--- Begin Records for the exercise ---

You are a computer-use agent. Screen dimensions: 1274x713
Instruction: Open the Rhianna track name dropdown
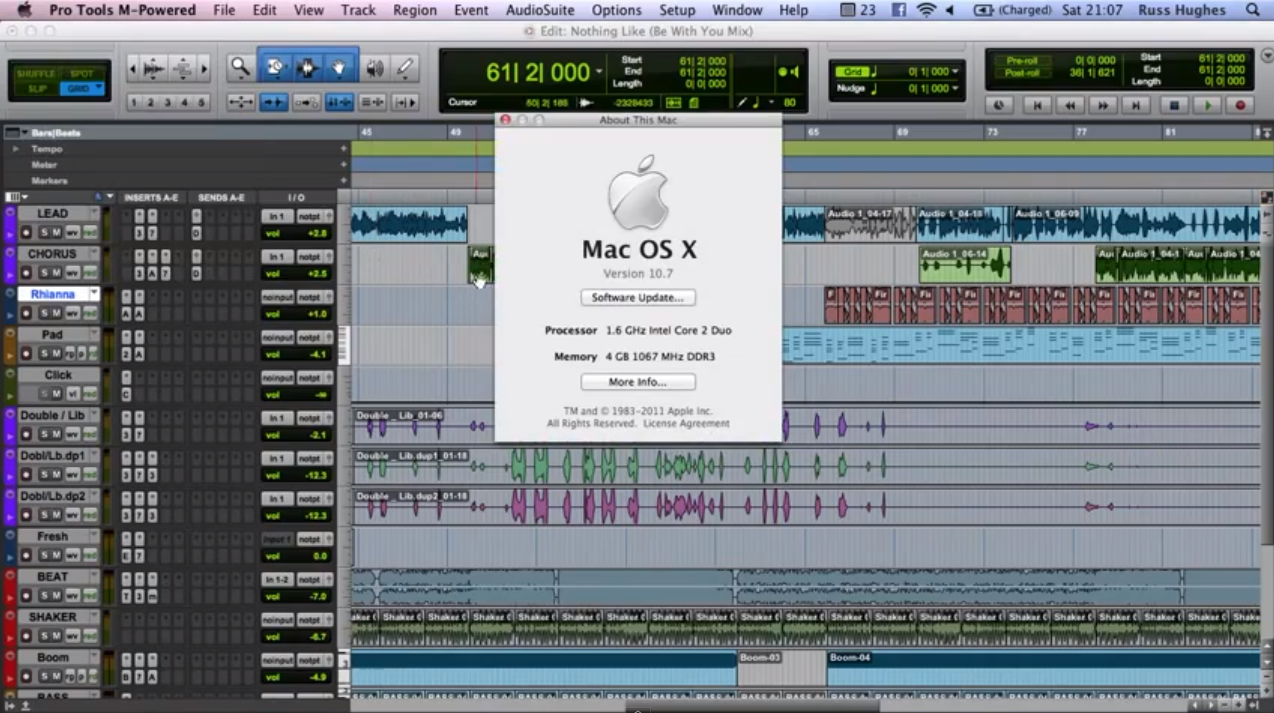coord(92,294)
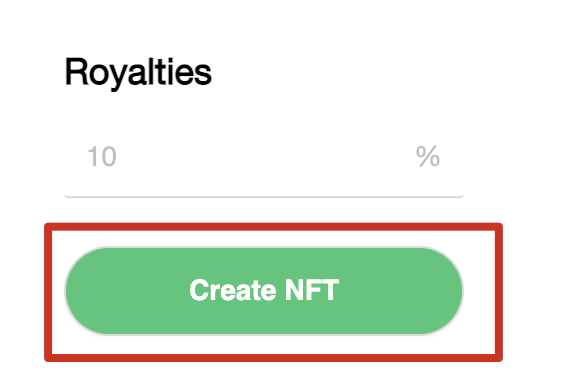Viewport: 562px width, 392px height.
Task: Click the green Create NFT button
Action: 264,291
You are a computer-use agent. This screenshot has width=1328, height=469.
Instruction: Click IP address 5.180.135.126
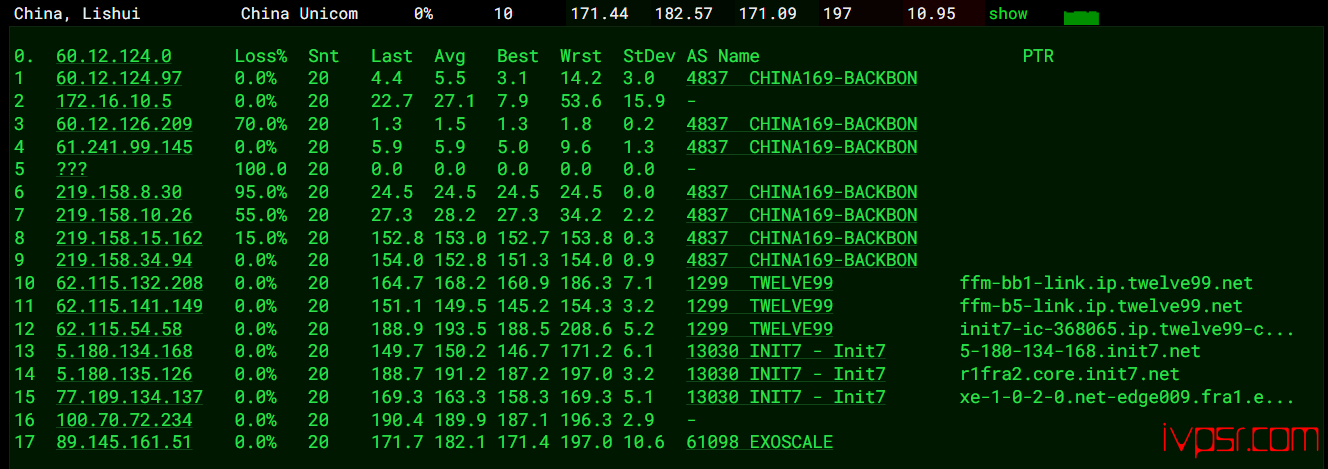point(124,374)
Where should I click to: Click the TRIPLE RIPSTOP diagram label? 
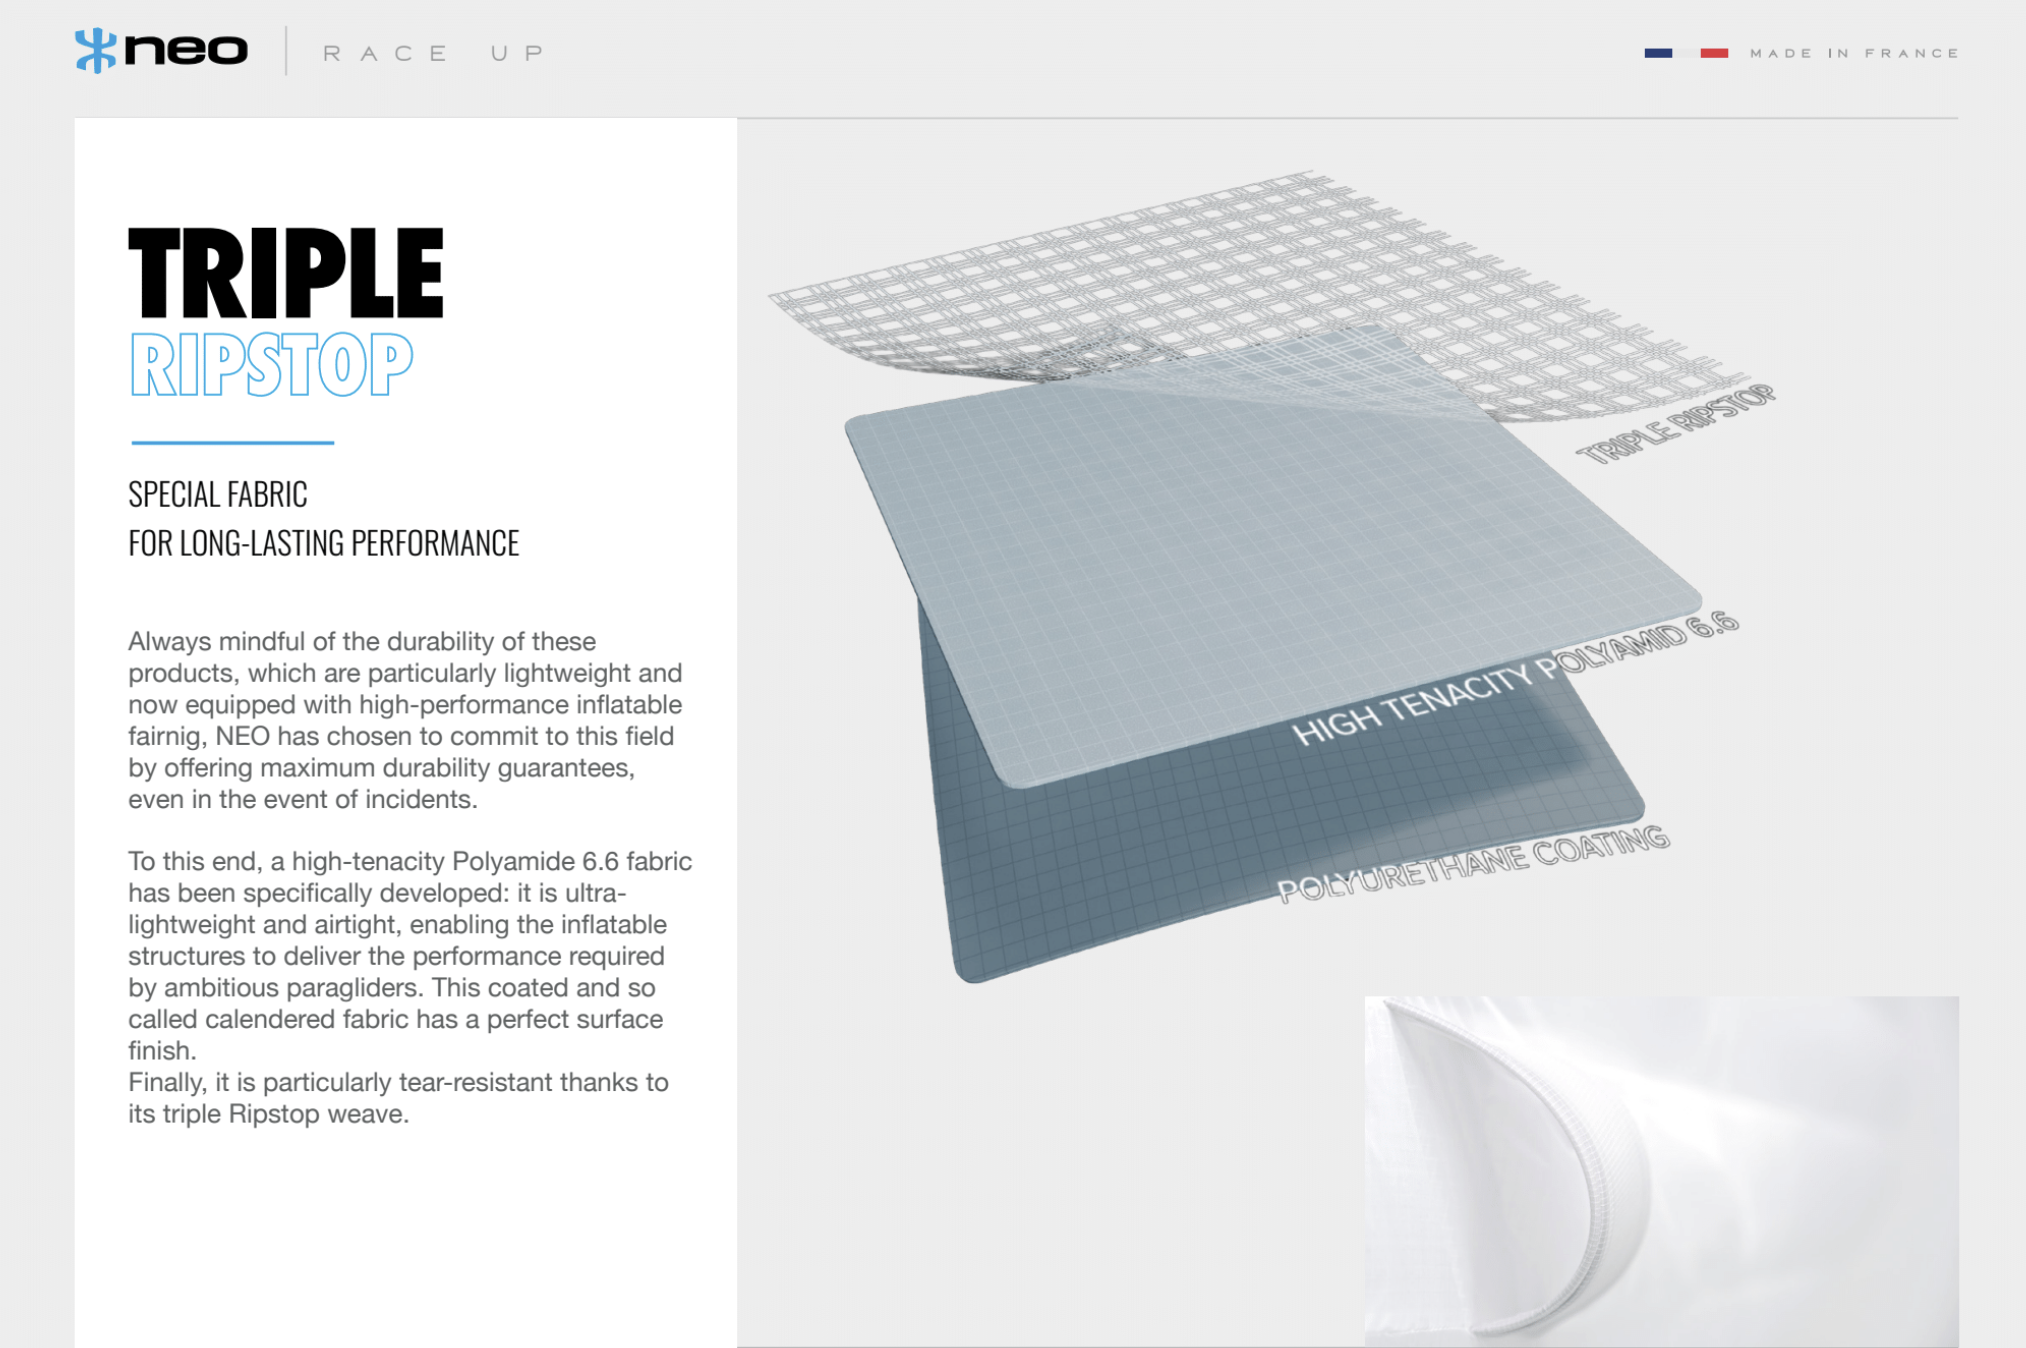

--- End Records for the exercise ---

§ **Aim of the task**:
Output the lines of the material above as a numbered list, omitting blank lines and leaving the pictures out.

§ **Written response**:
1. You are a computer-use agent. Screen dimensions: 1274x713
2. Instruction: Open the Rhianna track name dropdown
3. coord(92,294)
4. Viewport: 562px width, 392px height.
5. Task: Click the green Create NFT button
6. Action: 264,291
7. You are a computer-use agent. This screenshot has width=1328, height=469.
8. Instruction: Click IP address 5.180.135.126
9. point(124,374)
10. Where should I click to: Click the TRIPLE RIPSTOP diagram label? 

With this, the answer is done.